We overcome by the blood of the lamb and the power of our testimony. That's what scripture tells us. It's absolutely true, but sometimes I get tired of the testimony part if I'm honest! Not everyone is called to share the intimate details of their life openly with the world around them, but when they are, it's scary. For the past year I have had many confirmations from the Lord that I need to share my story with those around me. I have been feeling the need to do so again. So, I pray that my experiences can encourage you.
This is the story of my recovery. I've been at it since May of this year. Today was my 63rd day of treatment, just since then. I've been in treatment a few other times earlier this year as well. It's been a lot of hard work, but it's changed my life by leaps and bounds within only three months. When I left school I was a totally different person than I am now.

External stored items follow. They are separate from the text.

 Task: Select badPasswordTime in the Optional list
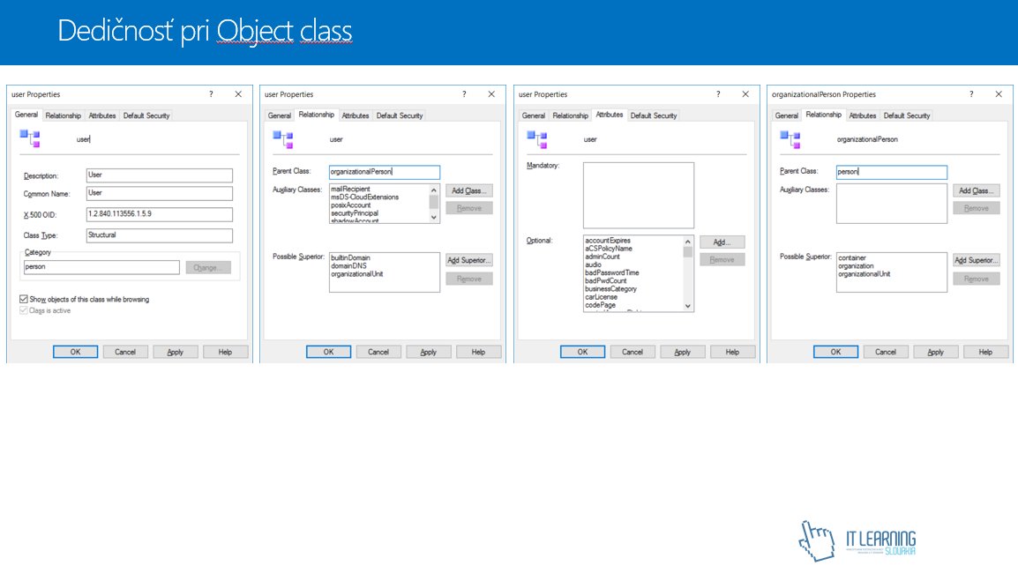[611, 273]
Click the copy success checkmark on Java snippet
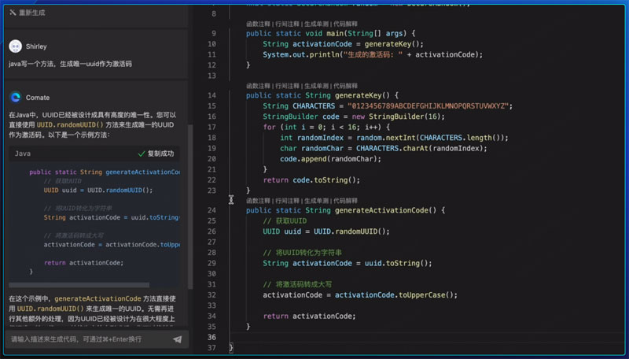The width and height of the screenshot is (629, 359). tap(142, 154)
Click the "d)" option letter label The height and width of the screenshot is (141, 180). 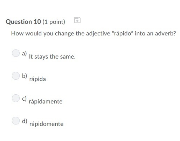point(25,121)
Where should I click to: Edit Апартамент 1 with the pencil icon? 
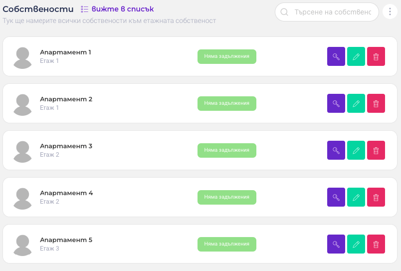click(356, 56)
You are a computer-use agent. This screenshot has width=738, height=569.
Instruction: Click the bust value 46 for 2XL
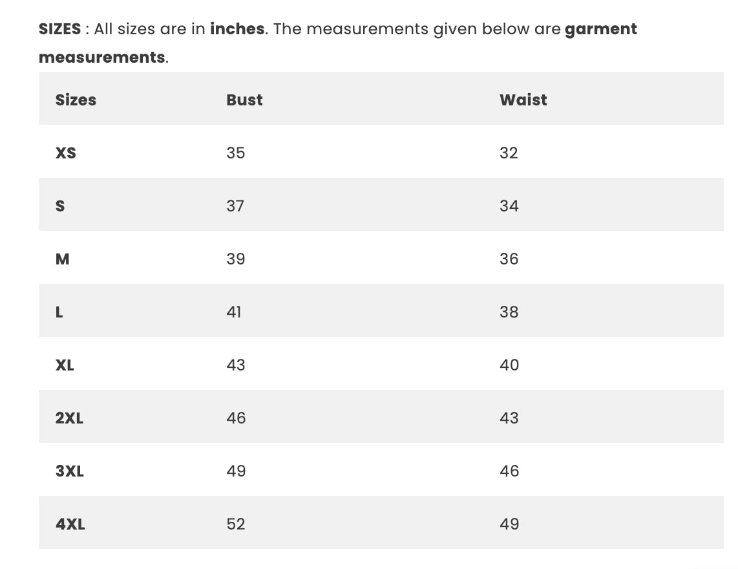[236, 418]
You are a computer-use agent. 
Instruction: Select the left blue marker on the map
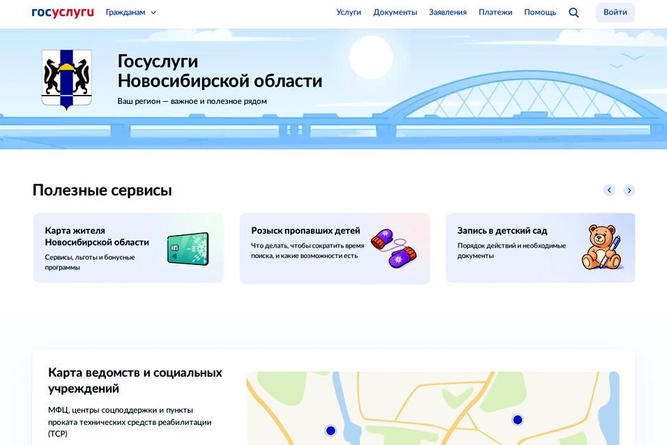pos(330,432)
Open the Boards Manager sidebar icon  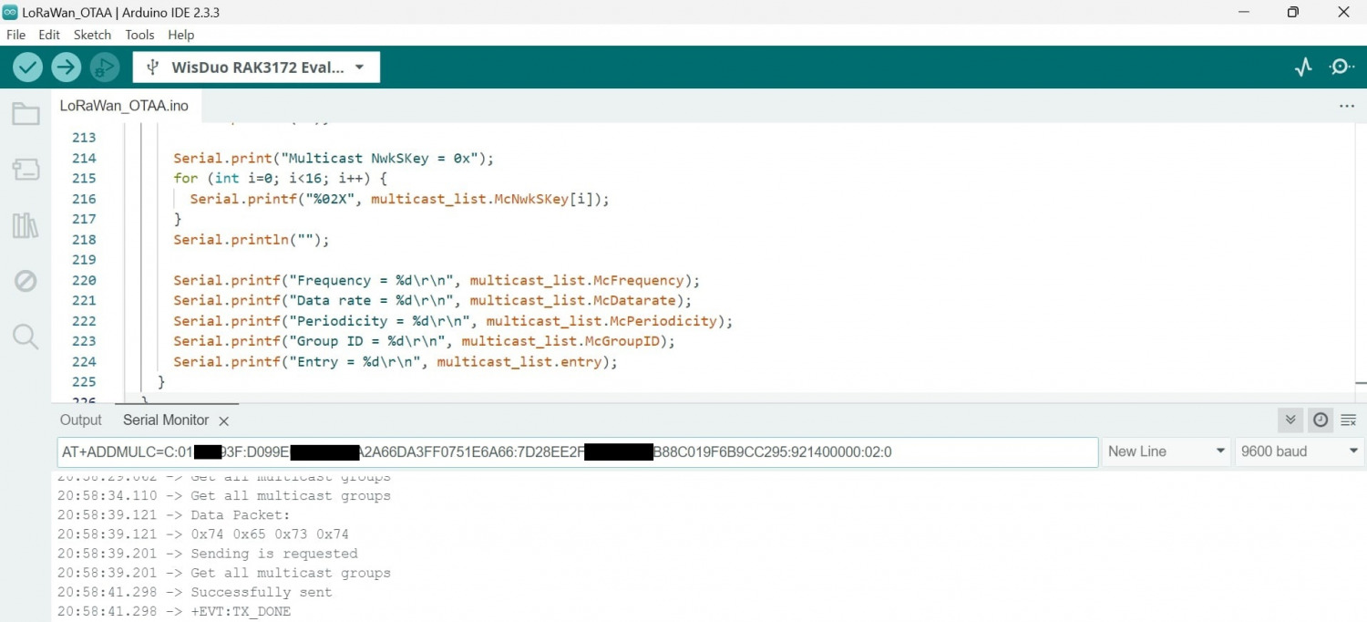pyautogui.click(x=25, y=169)
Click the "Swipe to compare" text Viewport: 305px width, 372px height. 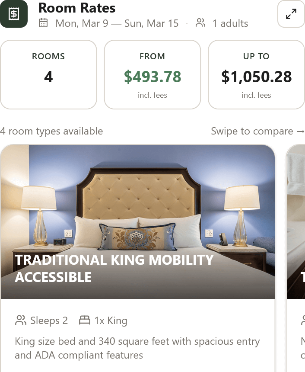click(252, 131)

To make a long story short, I was abused as a young girl. Emotionally, verbally, mentally, and sexually. It destroyed my self-esteem, and I felt like I had everything stolen from me. After years of stuffing everything away I finally collapsed in 2015. I became extremely suicidal, was huffing, engaging in self-harm, extremely dangerous promiscuity, having anxiety attacks, and developed an eating disorder. I have tried to take my life about five times, probably more. I was in the hospital once a month while in college, terrifying my friends and family. Depression destroyed me, and my social anxiety was out of control. I would avoid the cafeteria at school and go days without eating because I didn’t want to see people. I stayed in bed for days at a time and skipped my classes because my chest was so heavy that I couldn’t even breathe. I was at the end of my rope and there was nothing left for me. At least that’s how I felt.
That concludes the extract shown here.